- _Task to complete_:
Could you return the data below exactly as it appears?

Stored data:
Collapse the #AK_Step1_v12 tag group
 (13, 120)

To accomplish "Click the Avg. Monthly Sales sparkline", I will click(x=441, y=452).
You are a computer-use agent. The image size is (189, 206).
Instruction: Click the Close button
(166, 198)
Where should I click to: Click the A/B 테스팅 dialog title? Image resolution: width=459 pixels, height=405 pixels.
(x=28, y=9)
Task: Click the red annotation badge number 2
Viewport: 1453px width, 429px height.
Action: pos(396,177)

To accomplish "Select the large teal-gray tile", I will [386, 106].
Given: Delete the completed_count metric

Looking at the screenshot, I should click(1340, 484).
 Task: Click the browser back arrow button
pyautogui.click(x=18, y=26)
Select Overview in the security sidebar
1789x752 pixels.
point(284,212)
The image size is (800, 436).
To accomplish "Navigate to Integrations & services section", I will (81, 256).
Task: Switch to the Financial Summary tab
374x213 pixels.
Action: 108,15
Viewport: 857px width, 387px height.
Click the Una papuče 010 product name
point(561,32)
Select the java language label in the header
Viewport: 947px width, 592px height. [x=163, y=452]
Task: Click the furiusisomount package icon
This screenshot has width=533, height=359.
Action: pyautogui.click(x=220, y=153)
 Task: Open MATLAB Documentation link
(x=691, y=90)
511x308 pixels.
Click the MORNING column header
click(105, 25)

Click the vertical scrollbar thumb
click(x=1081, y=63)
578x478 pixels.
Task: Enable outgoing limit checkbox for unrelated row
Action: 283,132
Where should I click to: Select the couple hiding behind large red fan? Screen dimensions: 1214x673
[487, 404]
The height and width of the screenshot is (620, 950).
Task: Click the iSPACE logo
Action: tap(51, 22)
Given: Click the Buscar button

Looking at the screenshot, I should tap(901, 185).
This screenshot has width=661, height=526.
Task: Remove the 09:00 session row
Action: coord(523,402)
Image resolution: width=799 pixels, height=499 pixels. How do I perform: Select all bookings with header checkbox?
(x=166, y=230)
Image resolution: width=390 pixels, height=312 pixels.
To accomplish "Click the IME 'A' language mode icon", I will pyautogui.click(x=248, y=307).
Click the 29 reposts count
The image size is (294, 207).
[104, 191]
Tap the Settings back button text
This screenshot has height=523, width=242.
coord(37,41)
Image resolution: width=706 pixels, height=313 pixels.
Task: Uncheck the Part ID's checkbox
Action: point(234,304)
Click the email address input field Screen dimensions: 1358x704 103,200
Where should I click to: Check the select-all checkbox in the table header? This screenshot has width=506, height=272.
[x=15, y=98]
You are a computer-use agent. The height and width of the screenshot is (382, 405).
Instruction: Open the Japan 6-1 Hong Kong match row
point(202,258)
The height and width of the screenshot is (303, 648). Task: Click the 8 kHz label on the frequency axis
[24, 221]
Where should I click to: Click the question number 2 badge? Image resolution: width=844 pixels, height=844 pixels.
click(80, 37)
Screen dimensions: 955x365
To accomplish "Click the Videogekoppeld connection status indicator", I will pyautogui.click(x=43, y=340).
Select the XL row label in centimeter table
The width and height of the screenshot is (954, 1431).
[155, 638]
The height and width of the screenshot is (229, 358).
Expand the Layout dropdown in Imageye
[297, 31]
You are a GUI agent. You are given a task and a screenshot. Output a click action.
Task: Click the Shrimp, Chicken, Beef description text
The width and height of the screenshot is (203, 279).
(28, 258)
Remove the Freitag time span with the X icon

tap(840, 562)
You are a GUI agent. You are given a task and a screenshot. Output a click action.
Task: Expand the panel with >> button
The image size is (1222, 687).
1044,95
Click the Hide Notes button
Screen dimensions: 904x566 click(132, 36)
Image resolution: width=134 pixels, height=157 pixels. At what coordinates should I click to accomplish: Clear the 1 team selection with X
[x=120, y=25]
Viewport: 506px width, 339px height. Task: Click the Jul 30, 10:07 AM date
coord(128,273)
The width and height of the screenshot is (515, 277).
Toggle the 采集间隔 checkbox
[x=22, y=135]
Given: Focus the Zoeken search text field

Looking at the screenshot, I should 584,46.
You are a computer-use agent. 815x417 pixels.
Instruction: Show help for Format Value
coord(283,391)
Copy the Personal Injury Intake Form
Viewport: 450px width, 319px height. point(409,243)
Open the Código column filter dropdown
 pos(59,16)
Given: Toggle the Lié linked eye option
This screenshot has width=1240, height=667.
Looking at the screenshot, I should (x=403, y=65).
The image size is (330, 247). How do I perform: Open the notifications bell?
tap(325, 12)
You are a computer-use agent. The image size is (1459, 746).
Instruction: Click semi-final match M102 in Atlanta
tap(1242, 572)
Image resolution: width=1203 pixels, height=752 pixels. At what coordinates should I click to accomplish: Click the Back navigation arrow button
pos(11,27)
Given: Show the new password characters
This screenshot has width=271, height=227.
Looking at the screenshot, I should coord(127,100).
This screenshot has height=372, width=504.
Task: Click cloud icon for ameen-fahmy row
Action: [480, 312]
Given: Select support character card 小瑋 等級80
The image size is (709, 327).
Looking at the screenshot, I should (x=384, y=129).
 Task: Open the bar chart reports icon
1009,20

- _Answer box_:
Collapse the #AK_Step1_v12 tag group
 (13, 120)

To accomplish "Click the Avg. Monthly Sales sparkline", I will click(x=441, y=452).
You are a computer-use agent. The image size is (189, 206).
Instruction: Click the Close button
(166, 198)
Where should I click to: Click the A/B 테스팅 dialog title? Image resolution: width=459 pixels, height=405 pixels.
(x=28, y=9)
Task: Click the red annotation badge number 2
Viewport: 1453px width, 429px height.
Action: pos(396,177)

To accomplish "Select the large teal-gray tile", I will [386, 106].
Given: Delete the completed_count metric

Looking at the screenshot, I should click(1340, 484).
 Task: Click the browser back arrow button
pyautogui.click(x=18, y=26)
Select Overview in the security sidebar
1789x752 pixels.
point(284,212)
The image size is (800, 436).
To accomplish "Navigate to Integrations & services section", I will (81, 256).
Task: Switch to the Financial Summary tab
374x213 pixels.
Action: 108,15
Viewport: 857px width, 387px height.
Click the Una papuče 010 product name
point(561,32)
Select the java language label in the header
Viewport: 947px width, 592px height. [x=163, y=452]
Task: Click the furiusisomount package icon
This screenshot has width=533, height=359.
Action: pyautogui.click(x=220, y=153)
 Task: Open MATLAB Documentation link
(x=691, y=90)
511x308 pixels.
Click the MORNING column header
click(105, 25)

Click the vertical scrollbar thumb
click(x=1081, y=63)
578x478 pixels.
Task: Enable outgoing limit checkbox for unrelated row
Action: 283,132
Where should I click to: Select the couple hiding behind large red fan? Screen dimensions: 1214x673
[487, 404]
The height and width of the screenshot is (620, 950).
Task: Click the iSPACE logo
Action: tap(51, 22)
Given: Click the Buscar button

Looking at the screenshot, I should tap(901, 185).
This screenshot has width=661, height=526.
Task: Remove the 09:00 session row
Action: coord(523,402)
Image resolution: width=799 pixels, height=499 pixels. How do I perform: Select all bookings with header checkbox?
(x=166, y=230)
Image resolution: width=390 pixels, height=312 pixels.
To accomplish "Click the IME 'A' language mode icon", I will pyautogui.click(x=248, y=307).
Click the 29 reposts count
The image size is (294, 207).
[104, 191]
Tap the Settings back button text
This screenshot has height=523, width=242.
coord(37,41)
Image resolution: width=706 pixels, height=313 pixels.
Task: Uncheck the Part ID's checkbox
Action: point(234,304)
Click the email address input field Screen dimensions: 1358x704 103,200
Where should I click to: Check the select-all checkbox in the table header? This screenshot has width=506, height=272.
[x=15, y=98]
You are a computer-use agent. The height and width of the screenshot is (382, 405).
Instruction: Open the Japan 6-1 Hong Kong match row
point(202,258)
The height and width of the screenshot is (303, 648). Task: Click the 8 kHz label on the frequency axis
[24, 221]
Where should I click to: Click the question number 2 badge? Image resolution: width=844 pixels, height=844 pixels.
click(80, 37)
Screen dimensions: 955x365
To accomplish "Click the Videogekoppeld connection status indicator", I will pyautogui.click(x=43, y=340).
Select the XL row label in centimeter table
The width and height of the screenshot is (954, 1431).
[155, 638]
The height and width of the screenshot is (229, 358).
Expand the Layout dropdown in Imageye
[297, 31]
You are a GUI agent. You are given a task and a screenshot. Output a click action.
Task: Click the Shrimp, Chicken, Beef description text
The width and height of the screenshot is (203, 279).
(28, 258)
Remove the Freitag time span with the X icon

tap(840, 562)
You are a GUI agent. You are given a task and a screenshot. Output a click action.
Task: Expand the panel with >> button
The image size is (1222, 687).
1044,95
Click the Hide Notes button
Screen dimensions: 904x566 click(132, 36)
Image resolution: width=134 pixels, height=157 pixels. At what coordinates should I click to accomplish: Clear the 1 team selection with X
[x=120, y=25]
Viewport: 506px width, 339px height. Task: Click the Jul 30, 10:07 AM date
coord(128,273)
The width and height of the screenshot is (515, 277).
Toggle the 采集间隔 checkbox
[x=22, y=135]
Given: Focus the Zoeken search text field

Looking at the screenshot, I should 584,46.
You are a computer-use agent. 815x417 pixels.
Instruction: Show help for Format Value
coord(283,391)
Copy the Personal Injury Intake Form
Viewport: 450px width, 319px height. point(409,243)
Open the Código column filter dropdown
 pos(59,16)
Given: Toggle the Lié linked eye option
This screenshot has width=1240, height=667.
Looking at the screenshot, I should (x=403, y=65).
The image size is (330, 247). How do I perform: Open the notifications bell?
tap(325, 12)
You are a computer-use agent. The image size is (1459, 746).
Instruction: Click semi-final match M102 in Atlanta
tap(1242, 572)
Image resolution: width=1203 pixels, height=752 pixels. At what coordinates should I click to accomplish: Click the Back navigation arrow button
pos(11,27)
Given: Show the new password characters
This screenshot has width=271, height=227.
Looking at the screenshot, I should coord(127,100).
This screenshot has height=372, width=504.
Task: Click cloud icon for ameen-fahmy row
Action: [480, 312]
Given: Select support character card 小瑋 等級80
The image size is (709, 327).
Looking at the screenshot, I should (x=384, y=129).
 Task: Open the bar chart reports icon
1009,20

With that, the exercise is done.